__Excerpted data__:
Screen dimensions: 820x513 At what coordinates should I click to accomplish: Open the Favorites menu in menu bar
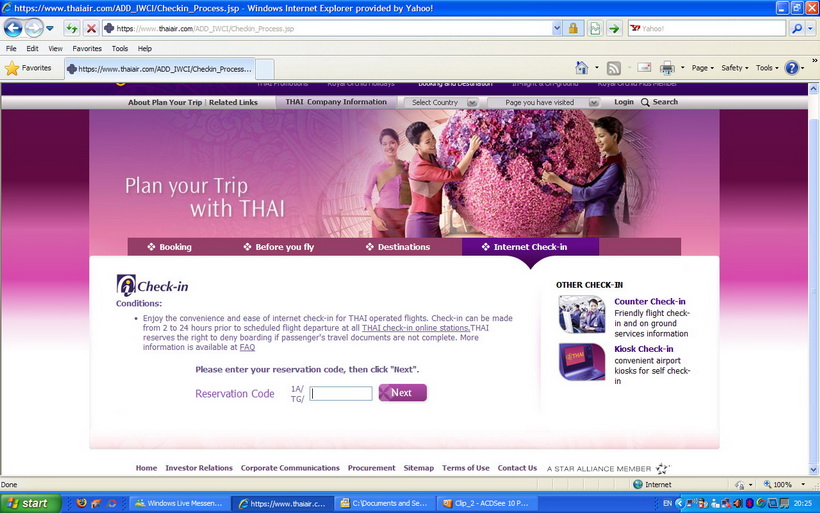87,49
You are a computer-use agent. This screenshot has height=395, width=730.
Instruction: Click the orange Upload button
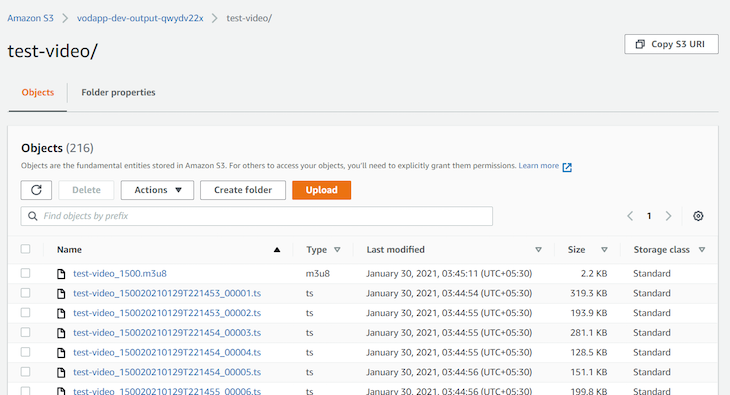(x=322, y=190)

__Problem to work on__: Starting from the line containing "You are a computer-use", repeat each line exactly through the end of the entries, including the last, while leaving pictures out.

__Completed task__:
You are a computer-use agent. This screenshot has height=395, width=730.
Instruction: Click the orange Upload button
(x=322, y=190)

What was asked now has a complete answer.